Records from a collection
[Start of section]

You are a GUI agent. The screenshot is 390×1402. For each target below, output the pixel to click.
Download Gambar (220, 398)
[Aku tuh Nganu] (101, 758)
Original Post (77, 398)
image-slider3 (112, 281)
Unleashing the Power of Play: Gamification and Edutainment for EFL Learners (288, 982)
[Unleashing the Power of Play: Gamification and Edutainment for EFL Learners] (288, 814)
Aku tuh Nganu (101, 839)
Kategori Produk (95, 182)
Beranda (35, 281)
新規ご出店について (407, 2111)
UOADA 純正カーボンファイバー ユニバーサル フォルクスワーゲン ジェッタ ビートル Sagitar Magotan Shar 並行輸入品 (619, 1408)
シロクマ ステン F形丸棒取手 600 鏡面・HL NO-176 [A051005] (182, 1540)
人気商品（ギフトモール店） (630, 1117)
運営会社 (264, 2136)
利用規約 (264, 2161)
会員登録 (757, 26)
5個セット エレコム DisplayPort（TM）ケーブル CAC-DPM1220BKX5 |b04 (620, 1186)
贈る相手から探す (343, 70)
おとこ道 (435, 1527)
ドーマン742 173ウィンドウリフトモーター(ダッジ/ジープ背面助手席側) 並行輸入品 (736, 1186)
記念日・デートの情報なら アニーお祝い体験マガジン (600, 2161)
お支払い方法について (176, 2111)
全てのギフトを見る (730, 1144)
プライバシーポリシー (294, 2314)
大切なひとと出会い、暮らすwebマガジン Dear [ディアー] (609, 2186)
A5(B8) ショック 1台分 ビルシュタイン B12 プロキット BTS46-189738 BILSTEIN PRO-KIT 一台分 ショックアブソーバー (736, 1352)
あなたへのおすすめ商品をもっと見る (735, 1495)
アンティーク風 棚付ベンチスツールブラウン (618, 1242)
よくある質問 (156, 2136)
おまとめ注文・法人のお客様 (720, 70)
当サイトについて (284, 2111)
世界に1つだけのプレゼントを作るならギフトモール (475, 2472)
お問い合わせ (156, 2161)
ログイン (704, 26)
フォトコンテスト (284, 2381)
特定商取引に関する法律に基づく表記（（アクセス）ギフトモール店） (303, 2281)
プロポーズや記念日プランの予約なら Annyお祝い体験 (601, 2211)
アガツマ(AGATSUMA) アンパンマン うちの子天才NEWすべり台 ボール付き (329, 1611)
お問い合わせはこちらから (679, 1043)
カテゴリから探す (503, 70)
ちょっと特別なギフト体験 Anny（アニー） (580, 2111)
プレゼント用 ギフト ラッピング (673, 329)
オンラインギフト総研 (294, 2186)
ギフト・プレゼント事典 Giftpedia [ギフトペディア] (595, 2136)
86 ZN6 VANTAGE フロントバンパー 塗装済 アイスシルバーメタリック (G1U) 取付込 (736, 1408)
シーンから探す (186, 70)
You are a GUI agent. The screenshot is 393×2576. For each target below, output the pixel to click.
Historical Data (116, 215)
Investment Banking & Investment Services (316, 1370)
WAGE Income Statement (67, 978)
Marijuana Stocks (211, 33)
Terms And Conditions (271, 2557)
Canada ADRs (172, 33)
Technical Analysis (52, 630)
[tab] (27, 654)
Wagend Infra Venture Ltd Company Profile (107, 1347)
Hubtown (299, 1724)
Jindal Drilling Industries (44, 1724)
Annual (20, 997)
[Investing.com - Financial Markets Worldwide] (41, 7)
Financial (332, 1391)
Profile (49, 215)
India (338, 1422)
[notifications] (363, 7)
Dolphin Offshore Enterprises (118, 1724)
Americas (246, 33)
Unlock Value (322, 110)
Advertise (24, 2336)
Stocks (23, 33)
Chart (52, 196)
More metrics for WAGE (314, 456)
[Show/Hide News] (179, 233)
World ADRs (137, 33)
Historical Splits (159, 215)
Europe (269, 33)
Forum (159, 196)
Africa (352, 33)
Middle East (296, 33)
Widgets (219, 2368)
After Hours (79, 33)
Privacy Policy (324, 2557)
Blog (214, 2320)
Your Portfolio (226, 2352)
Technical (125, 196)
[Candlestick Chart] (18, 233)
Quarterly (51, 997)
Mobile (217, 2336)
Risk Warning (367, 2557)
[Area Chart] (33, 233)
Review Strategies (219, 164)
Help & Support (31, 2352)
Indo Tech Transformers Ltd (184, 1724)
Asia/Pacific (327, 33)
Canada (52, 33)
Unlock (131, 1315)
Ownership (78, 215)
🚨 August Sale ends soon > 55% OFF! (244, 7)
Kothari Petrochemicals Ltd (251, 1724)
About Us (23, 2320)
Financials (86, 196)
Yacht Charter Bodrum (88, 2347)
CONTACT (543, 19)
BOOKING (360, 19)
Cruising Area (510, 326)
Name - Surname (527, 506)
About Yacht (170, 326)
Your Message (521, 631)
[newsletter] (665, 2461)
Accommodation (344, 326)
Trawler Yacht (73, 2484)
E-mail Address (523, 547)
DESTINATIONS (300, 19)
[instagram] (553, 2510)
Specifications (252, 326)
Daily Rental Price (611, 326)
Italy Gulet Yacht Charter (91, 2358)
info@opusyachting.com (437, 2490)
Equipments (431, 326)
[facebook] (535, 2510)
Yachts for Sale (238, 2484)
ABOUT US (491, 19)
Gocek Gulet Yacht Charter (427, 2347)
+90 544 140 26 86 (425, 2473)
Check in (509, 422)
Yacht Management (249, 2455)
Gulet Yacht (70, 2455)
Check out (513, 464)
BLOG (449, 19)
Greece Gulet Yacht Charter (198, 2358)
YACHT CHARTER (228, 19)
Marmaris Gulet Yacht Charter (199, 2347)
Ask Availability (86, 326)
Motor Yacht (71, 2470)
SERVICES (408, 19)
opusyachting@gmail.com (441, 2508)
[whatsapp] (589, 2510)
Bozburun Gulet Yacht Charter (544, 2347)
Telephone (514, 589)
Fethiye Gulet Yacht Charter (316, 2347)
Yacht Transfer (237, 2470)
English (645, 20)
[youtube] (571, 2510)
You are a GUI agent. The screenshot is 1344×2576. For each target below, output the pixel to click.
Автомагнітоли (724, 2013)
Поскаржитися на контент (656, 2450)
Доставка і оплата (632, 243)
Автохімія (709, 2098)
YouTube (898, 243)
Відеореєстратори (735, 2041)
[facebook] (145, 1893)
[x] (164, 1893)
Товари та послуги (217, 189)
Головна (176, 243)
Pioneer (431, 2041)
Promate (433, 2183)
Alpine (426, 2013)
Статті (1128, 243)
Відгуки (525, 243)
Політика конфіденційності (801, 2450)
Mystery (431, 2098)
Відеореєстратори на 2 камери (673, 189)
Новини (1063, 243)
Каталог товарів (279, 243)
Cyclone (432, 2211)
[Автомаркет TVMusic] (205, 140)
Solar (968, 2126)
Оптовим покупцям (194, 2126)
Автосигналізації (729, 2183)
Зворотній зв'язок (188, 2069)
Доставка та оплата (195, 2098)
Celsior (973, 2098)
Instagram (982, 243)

[End of section]

__WHAT IS BEING ASKED__. Reproduce the entries above exactly.

__EXERCISE SOLUTION__.
You are a GUI agent. The screenshot is 390×1402. For each target below, output the pixel to click.
Download Gambar (220, 398)
[Aku tuh Nganu] (101, 758)
Original Post (77, 398)
image-slider3 (112, 281)
Unleashing the Power of Play: Gamification and Edutainment for EFL Learners (288, 982)
[Unleashing the Power of Play: Gamification and Edutainment for EFL Learners] (288, 814)
Aku tuh Nganu (101, 839)
Kategori Produk (95, 182)
Beranda (35, 281)
新規ご出店について (407, 2111)
UOADA 純正カーボンファイバー ユニバーサル フォルクスワーゲン ジェッタ ビートル Sagitar Magotan Shar 並行輸入品 (619, 1408)
シロクマ ステン F形丸棒取手 600 鏡面・HL NO-176 [A051005] (182, 1540)
人気商品（ギフトモール店） (630, 1117)
運営会社 (264, 2136)
利用規約 (264, 2161)
会員登録 (757, 26)
5個セット エレコム DisplayPort（TM）ケーブル CAC-DPM1220BKX5 |b04 (620, 1186)
贈る相手から探す (343, 70)
おとこ道 (435, 1527)
ドーマン742 173ウィンドウリフトモーター(ダッジ/ジープ背面助手席側) 並行輸入品 (736, 1186)
記念日・デートの情報なら アニーお祝い体験マガジン (600, 2161)
お支払い方法について (176, 2111)
全てのギフトを見る (730, 1144)
プライバシーポリシー (294, 2314)
大切なひとと出会い、暮らすwebマガジン Dear [ディアー] (609, 2186)
A5(B8) ショック 1台分 ビルシュタイン B12 プロキット BTS46-189738 BILSTEIN PRO-KIT 一台分 ショックアブソーバー (736, 1352)
あなたへのおすすめ商品をもっと見る (735, 1495)
アンティーク風 棚付ベンチスツールブラウン (618, 1242)
よくある質問 (156, 2136)
おまとめ注文・法人のお客様 (720, 70)
当サイトについて (284, 2111)
世界に1つだけのプレゼントを作るならギフトモール (475, 2472)
お問い合わせ (156, 2161)
ログイン (704, 26)
フォトコンテスト (284, 2381)
特定商取引に関する法律に基づく表記（（アクセス）ギフトモール店） (303, 2281)
プロポーズや記念日プランの予約なら Annyお祝い体験 (601, 2211)
アガツマ(AGATSUMA) アンパンマン うちの子天才NEWすべり台 ボール付き (329, 1611)
お問い合わせはこちらから (679, 1043)
カテゴリから探す (503, 70)
ちょっと特別なギフト体験 Anny（アニー） (580, 2111)
プレゼント用 ギフト ラッピング (673, 329)
オンラインギフト総研 (294, 2186)
ギフト・プレゼント事典 Giftpedia [ギフトペディア] (595, 2136)
86 ZN6 VANTAGE フロントバンパー 塗装済 アイスシルバーメタリック (G1U) 取付込 (736, 1408)
シーンから探す (186, 70)
You are a GUI agent. The screenshot is 393×2576. For each target below, output the pixel to click.
Historical Data (116, 215)
Investment Banking & Investment Services (316, 1370)
WAGE Income Statement (67, 978)
Marijuana Stocks (211, 33)
Terms And Conditions (271, 2557)
Canada ADRs (172, 33)
Technical Analysis (52, 630)
[tab] (27, 654)
Wagend Infra Venture Ltd Company Profile (107, 1347)
Hubtown (299, 1724)
Jindal Drilling Industries (44, 1724)
Annual (20, 997)
[Investing.com - Financial Markets Worldwide] (41, 7)
Financial (332, 1391)
Profile (49, 215)
India (338, 1422)
[notifications] (363, 7)
Dolphin Offshore Enterprises (118, 1724)
Americas (246, 33)
Unlock Value (322, 110)
Advertise (24, 2336)
Stocks (23, 33)
Chart (52, 196)
More metrics for WAGE (314, 456)
[Show/Hide News] (179, 233)
World ADRs (137, 33)
Historical Splits (159, 215)
Europe (269, 33)
Forum (159, 196)
Africa (352, 33)
Middle East (296, 33)
Widgets (219, 2368)
After Hours (79, 33)
Privacy Policy (324, 2557)
Blog (214, 2320)
Your Portfolio (226, 2352)
Technical (125, 196)
[Candlestick Chart] (18, 233)
Quarterly (51, 997)
Mobile (217, 2336)
Risk Warning (367, 2557)
[Area Chart] (33, 233)
Review Strategies (219, 164)
Help & Support (31, 2352)
Indo Tech Transformers Ltd (184, 1724)
Asia/Pacific (327, 33)
Canada (52, 33)
Unlock (131, 1315)
Ownership (78, 215)
🚨 August Sale ends soon > 55% OFF! (244, 7)
Kothari Petrochemicals Ltd (251, 1724)
About Us (23, 2320)
Financials (86, 196)
Yacht Charter Bodrum (88, 2347)
CONTACT (543, 19)
BOOKING (360, 19)
Cruising Area (510, 326)
Name - Surname (527, 506)
About Yacht (170, 326)
Your Message (521, 631)
[newsletter] (665, 2461)
Accommodation (344, 326)
Trawler Yacht (73, 2484)
E-mail Address (523, 547)
DESTINATIONS (300, 19)
[instagram] (553, 2510)
Specifications (252, 326)
Daily Rental Price (611, 326)
Italy Gulet Yacht Charter (91, 2358)
info@opusyachting.com (437, 2490)
Equipments (431, 326)
[facebook] (535, 2510)
Yachts for Sale (238, 2484)
ABOUT US (491, 19)
Gocek Gulet Yacht Charter (427, 2347)
+90 544 140 26 86 (425, 2473)
Check in (509, 422)
Yacht Management (249, 2455)
Gulet Yacht (70, 2455)
Check out (513, 464)
BLOG (449, 19)
Greece Gulet Yacht Charter (198, 2358)
YACHT CHARTER (228, 19)
Marmaris Gulet Yacht Charter (199, 2347)
Ask Availability (86, 326)
Motor Yacht (71, 2470)
SERVICES (408, 19)
opusyachting@gmail.com (441, 2508)
[whatsapp] (589, 2510)
Bozburun Gulet Yacht Charter (544, 2347)
Telephone (514, 589)
Fethiye Gulet Yacht Charter (316, 2347)
Yacht Transfer (237, 2470)
English (645, 20)
[youtube] (571, 2510)
You are a GUI agent. The screenshot is 1344×2576. For each target below, output the pixel to click.
Автомагнітоли (724, 2013)
Поскаржитися на контент (656, 2450)
Доставка і оплата (632, 243)
Автохімія (709, 2098)
YouTube (898, 243)
Відеореєстратори (735, 2041)
[facebook] (145, 1893)
[x] (164, 1893)
Товари та послуги (217, 189)
Головна (176, 243)
Pioneer (431, 2041)
Promate (433, 2183)
Alpine (426, 2013)
Статті (1128, 243)
Відгуки (525, 243)
Політика конфіденційності (801, 2450)
Mystery (431, 2098)
Відеореєстратори на 2 камери (673, 189)
Новини (1063, 243)
Каталог товарів (279, 243)
Cyclone (432, 2211)
[Автомаркет TVMusic] (205, 140)
Solar (968, 2126)
Оптовим покупцям (194, 2126)
Автосигналізації (729, 2183)
Зворотній зв'язок (188, 2069)
Доставка та оплата (195, 2098)
Celsior (973, 2098)
Instagram (982, 243)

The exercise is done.